Source data
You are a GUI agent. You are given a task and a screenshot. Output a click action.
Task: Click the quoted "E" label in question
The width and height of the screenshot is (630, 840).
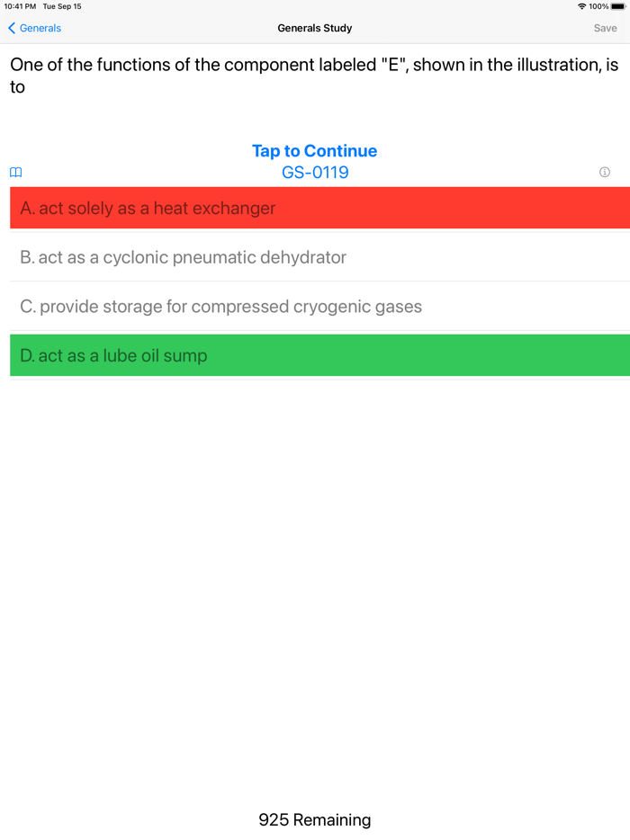point(392,65)
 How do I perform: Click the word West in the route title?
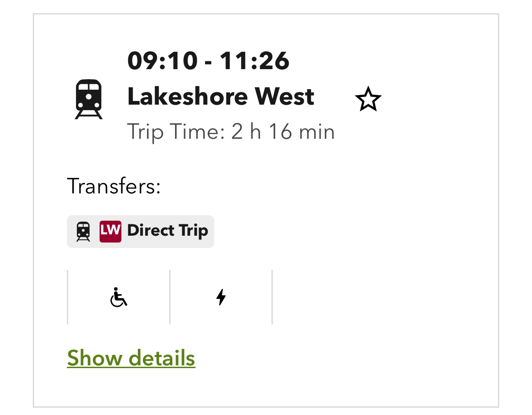click(284, 96)
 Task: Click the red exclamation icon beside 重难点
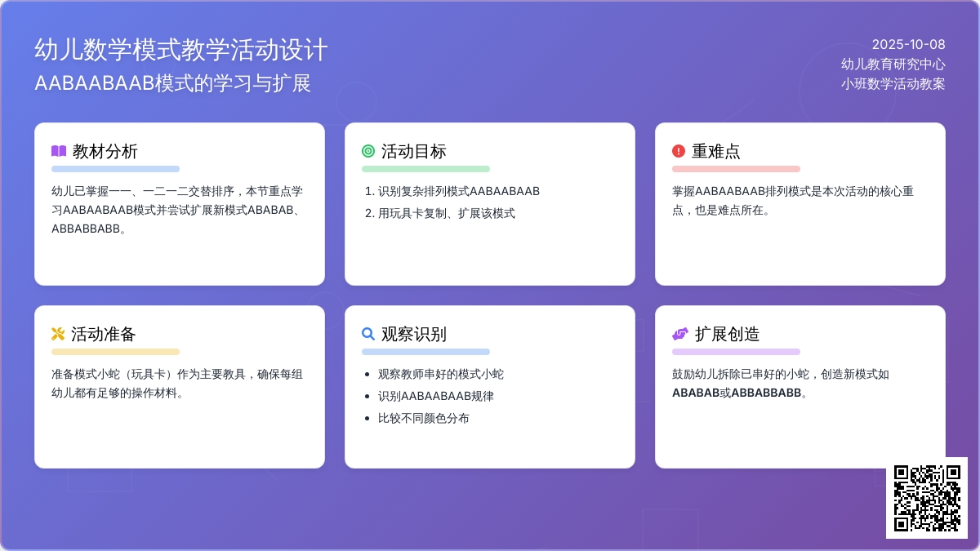click(x=679, y=151)
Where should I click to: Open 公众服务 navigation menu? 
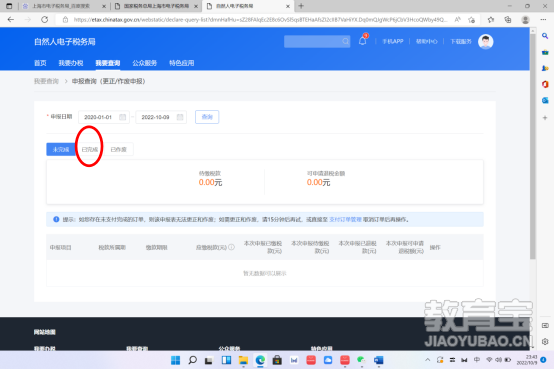click(x=145, y=63)
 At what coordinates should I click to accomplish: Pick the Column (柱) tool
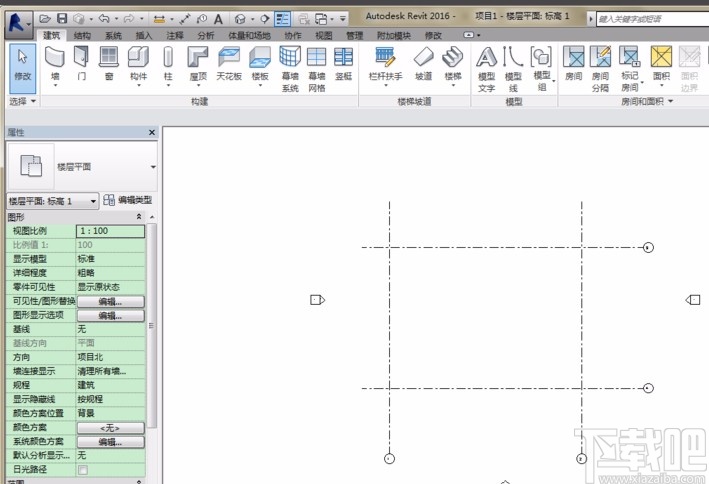point(168,63)
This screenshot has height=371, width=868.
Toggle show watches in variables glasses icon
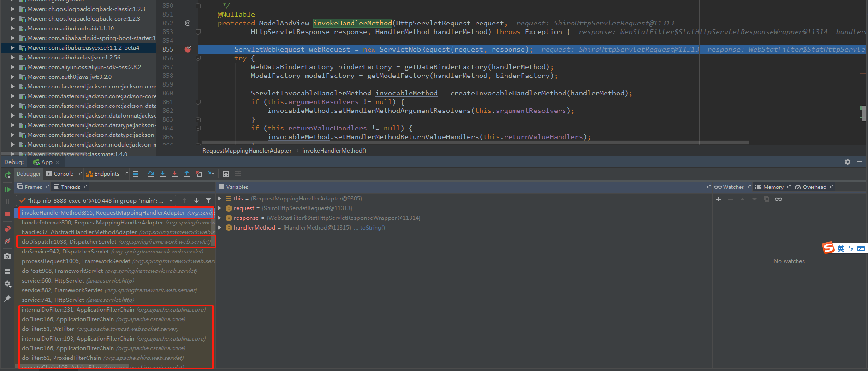pos(779,199)
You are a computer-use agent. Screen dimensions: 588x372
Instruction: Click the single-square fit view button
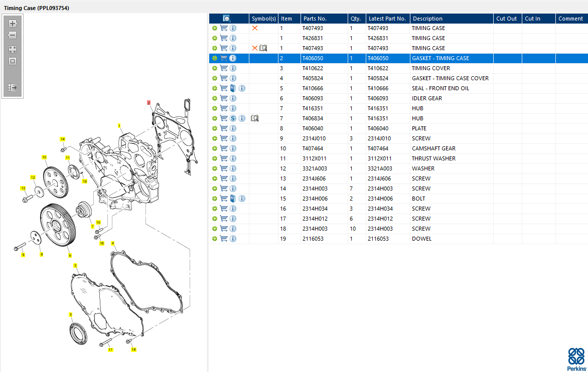click(x=13, y=61)
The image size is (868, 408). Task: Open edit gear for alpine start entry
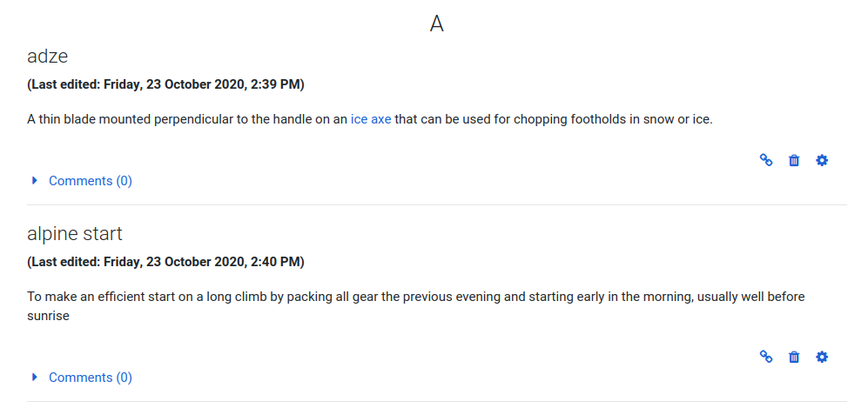(x=822, y=357)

• _Aim of the task_
Copy each line from the data above that includes "agent".

• _Finished exercise_
You are a GUI agent. You are given a task and a screenshot. Output a click action.
You are a computer-use agent. Screen dimensions: 588x372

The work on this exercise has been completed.